Я должен поблагодарить еще одного человека, предоставившего мне
бесценную информацию, — мать моего отца, милую бабулю Уайт. В
годы учебы в Глазго я жил у бабушки, но все эти пять лет даже не
подозревал, что ее дом на Эннисленд-Роуд был богатейшим
хранилищем архивных материалов. Бабушка относилась к тем людям,
которые никогда ничего не выбрасывают. Летом 1981-го годы в
конце концов наложили свой отпечаток на эту удивительно
независимую и энергичную леди. В восемьдесят девять лет ее разум
и тело стали слабеть, поэтому ей следовало перебраться в Йоркшир
— поближе к своей семье. Через две-три недели после переезда
бабушки в частную лечебницу в Харрогите я нанял фургон, чтобы
перевезти ее вещи из Глазго. Их было великое множество, в том
числе содержимое кладовки. В эту крошечную комнатушку бабуля
Уайт запихивала все, что не хотела выбрасывать. Вещи из кладовки
перекочевали на чердак к отцу в Тирлби и пролежали там, всеми
забытые, больше шестнадцати лет, пока я не откопал их в 1997-м.
Это был кладезь информации.
Альф Уайт регулярно писал родителям пространные письма вплоть до
1980-х годов. Его мать сохранила их все,
и многие из них оказались захватывающим повествованием.
Некоторые, написанные во времена душевной и финансовой борьбы,
раскрывают чувства отца в трудный и напряженный период его
жизни. Эти пыльные, сложенные в беспорядке письма из старой
каморки в Глазго позволили мне узнать ту часть жизни отца,
которая прежде была скрыта от меня. Многие люди помогали
собирать информацию для этой книги, но самый бесценный вклад
сделала старая женщина, бережно хранившая любую мелочь,
связанную с сыном, который так много значил для нее.

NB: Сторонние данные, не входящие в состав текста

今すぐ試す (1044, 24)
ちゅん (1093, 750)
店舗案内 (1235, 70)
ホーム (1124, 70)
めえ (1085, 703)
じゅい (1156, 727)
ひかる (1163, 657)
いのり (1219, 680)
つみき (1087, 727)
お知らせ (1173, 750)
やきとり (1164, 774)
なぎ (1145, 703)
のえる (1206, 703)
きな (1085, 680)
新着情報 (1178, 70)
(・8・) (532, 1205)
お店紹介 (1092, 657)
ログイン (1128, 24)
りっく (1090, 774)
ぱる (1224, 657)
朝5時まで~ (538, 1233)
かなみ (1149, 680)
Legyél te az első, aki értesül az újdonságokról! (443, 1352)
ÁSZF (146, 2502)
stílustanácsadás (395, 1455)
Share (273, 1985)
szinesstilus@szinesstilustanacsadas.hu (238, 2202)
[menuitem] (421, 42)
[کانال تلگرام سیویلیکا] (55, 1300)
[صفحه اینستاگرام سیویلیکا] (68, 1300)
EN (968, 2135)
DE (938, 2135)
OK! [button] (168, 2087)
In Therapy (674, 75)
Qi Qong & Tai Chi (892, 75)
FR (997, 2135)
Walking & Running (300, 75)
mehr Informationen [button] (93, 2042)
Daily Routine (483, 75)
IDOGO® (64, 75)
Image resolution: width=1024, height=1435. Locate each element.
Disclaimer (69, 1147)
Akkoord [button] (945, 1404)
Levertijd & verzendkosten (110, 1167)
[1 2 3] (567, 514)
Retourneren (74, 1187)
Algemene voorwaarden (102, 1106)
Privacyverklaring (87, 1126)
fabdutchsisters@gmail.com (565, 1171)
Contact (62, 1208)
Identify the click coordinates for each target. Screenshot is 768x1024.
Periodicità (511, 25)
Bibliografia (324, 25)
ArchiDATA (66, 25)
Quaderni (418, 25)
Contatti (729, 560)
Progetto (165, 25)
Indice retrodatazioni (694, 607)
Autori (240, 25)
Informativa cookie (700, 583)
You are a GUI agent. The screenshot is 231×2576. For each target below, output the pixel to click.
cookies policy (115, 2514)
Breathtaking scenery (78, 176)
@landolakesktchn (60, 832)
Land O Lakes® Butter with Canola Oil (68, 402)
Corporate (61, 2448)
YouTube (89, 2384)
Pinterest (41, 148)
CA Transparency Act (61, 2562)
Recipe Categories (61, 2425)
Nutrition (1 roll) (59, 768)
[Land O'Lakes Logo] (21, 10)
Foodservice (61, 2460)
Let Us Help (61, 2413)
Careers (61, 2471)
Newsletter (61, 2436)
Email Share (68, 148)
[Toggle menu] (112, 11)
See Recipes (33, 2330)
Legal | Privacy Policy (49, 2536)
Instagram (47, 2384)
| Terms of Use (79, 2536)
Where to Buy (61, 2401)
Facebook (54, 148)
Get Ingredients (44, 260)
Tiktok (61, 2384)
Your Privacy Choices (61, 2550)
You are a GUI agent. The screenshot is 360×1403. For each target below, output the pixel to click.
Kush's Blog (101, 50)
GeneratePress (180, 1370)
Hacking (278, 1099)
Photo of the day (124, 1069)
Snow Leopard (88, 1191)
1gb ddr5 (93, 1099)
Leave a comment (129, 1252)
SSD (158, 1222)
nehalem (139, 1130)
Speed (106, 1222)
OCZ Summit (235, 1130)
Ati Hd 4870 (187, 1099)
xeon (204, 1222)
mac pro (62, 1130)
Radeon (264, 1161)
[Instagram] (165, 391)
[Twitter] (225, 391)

У каждого человека в тот или иной период жизни бывают
откровения, я же набрал их целый букет с тех пор, как решил
написать биографию отца. Прежде всего я осознал, что
по-настоящему оценил работу отца только после его смерти. В свою
защиту могу сказать, что в этом нет ничего удивительного, так
как отец не любил обсуждать свои успехи на литературном поприще.
Помню, в середине 1970-х, когда его книги прочно обосновались на
первом месте
в списках бестселлеров «Нью-Йорк Таймс», он иногда говорил мне:
«Меня уже пятнадцатую неделю называют лучшим бестселлером в
Америке, — удивительно, правда?» — «Здорово, пап!» — отвечал я,
и на этом разговор заканчивался. Этого ему было достаточно. Его
гораздо больше интересовали другие темы.
Местные жители, в том числе и фермеры, очень мало говорили о
славе своего «ветеринарщика», но это не означает, что они о ней
не знали. Отцу нравилось такое отношение, однажды он даже сказал
мне, что был бы очень удивлен, если бы хоть горстка его
друзей-фермеров прочитала его книги. Возможно, он ошибался.
Однажды он прооперировал корову и зашивал рану
в брюшной полости, что представляет собой длительную,
кропотливую работу. Такие операции над коровьим народом часто
оказываются чрезвычайно интересными, особенно кесарево сечение,
когда теленок появляется на свет «через боковую дверь», — это
один из самых приятных моментов для сельского ветеринара. Однако
наложение швов — утомительное занятие, и разговор между фермером
и ветеринаром может оживить монотонность работы.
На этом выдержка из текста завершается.